- Occupation(s): Producer, engineer, musician
- Years active: 1982-present
- Website: robindanar.com

= Robin Danar =

Robin Danar is an American producer, recording and mixing engineer, and musician.

==Career==
Danar started engineering records in New York City under mentors Steve Lillywhite, Phil Ramone, and Gary Katz. At the same time, he was doing live sound and recording at the famed club CBGB in its prime when it was known for hosting punk rock and new wave bands, including the New York Dolls.

Danar then went on to tour internationally as a front of house sound engineer for artists including Laurie Anderson, Suzanne Vega, The B-52's, and Cyndi Lauper. He was also involved in recording Bonnie Raitt and Los Lobos for the Wim Wenders film The Soul of a Man, part of the PBS series Martin Scorsese Presents The Blues.

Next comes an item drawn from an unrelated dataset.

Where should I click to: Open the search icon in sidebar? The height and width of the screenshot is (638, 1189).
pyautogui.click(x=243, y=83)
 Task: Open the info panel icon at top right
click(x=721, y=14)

Danar is involved with Santa Monica's public radio station KCRW as a producer of the annual "A Sounds Eclectic Evening" and "Sessions" projects. He was also involved as a producer of the Shortlist Music Prize which was broadcast on MTV and XM Radio.

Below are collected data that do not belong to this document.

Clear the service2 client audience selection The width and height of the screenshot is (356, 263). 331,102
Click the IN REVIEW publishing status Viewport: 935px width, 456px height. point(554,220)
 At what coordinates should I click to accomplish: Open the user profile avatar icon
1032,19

He is currently the Production Manager at Teragram Ballroom in Los Angeles.

==Altered States==
In 2008, Danar released his first producer-as-artist album Altered States, featuring performers from the Los Angeles music scene including Lisa Loeb, Rachael Yamagata, Jesca Hoop, and others. The album received positive reviews from critics at PopMatters and Hits Daily Double. Gianfranco Marmoni, writing in OndaRock, gave the album 6.5 out of 10 stars, praising its "great instrumental mastery" and the quality of its song covers, while finding that the varieties of music styles made listening "somewhat discontinuous". Altered States was recorded entirely inside Danar's garage.